WHAT THE TASK REQUIRES. What is needed here is an exact copy of all the records below.

[Stored data]
* * *

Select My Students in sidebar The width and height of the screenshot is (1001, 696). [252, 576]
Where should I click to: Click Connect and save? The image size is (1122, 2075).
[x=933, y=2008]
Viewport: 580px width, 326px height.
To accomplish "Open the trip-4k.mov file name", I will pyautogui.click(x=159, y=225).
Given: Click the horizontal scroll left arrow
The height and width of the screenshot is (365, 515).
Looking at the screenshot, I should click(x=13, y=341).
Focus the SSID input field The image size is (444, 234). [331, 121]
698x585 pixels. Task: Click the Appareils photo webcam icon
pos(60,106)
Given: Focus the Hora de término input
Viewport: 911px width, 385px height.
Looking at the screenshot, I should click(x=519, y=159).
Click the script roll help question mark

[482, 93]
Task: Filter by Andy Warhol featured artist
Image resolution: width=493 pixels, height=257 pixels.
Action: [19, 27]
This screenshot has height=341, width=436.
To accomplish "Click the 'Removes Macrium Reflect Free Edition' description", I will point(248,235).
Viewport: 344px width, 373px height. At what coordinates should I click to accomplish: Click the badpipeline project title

* * *

ANSWER TO THE EXERCISE.
Select My Students in sidebar The width and height of the screenshot is (1001, 696). [252, 576]
Where should I click to: Click Connect and save? The image size is (1122, 2075).
[x=933, y=2008]
Viewport: 580px width, 326px height.
To accomplish "Open the trip-4k.mov file name", I will pyautogui.click(x=159, y=225).
Given: Click the horizontal scroll left arrow
The height and width of the screenshot is (365, 515).
Looking at the screenshot, I should click(x=13, y=341).
Focus the SSID input field The image size is (444, 234). [331, 121]
698x585 pixels. Task: Click the Appareils photo webcam icon
pos(60,106)
Given: Focus the Hora de término input
Viewport: 911px width, 385px height.
Looking at the screenshot, I should click(x=519, y=159).
Click the script roll help question mark

[482, 93]
Task: Filter by Andy Warhol featured artist
Image resolution: width=493 pixels, height=257 pixels.
Action: [19, 27]
This screenshot has height=341, width=436.
To accomplish "Click the 'Removes Macrium Reflect Free Edition' description", I will point(248,235).
Viewport: 344px width, 373px height. At what coordinates should I click to accomplish: Click the badpipeline project title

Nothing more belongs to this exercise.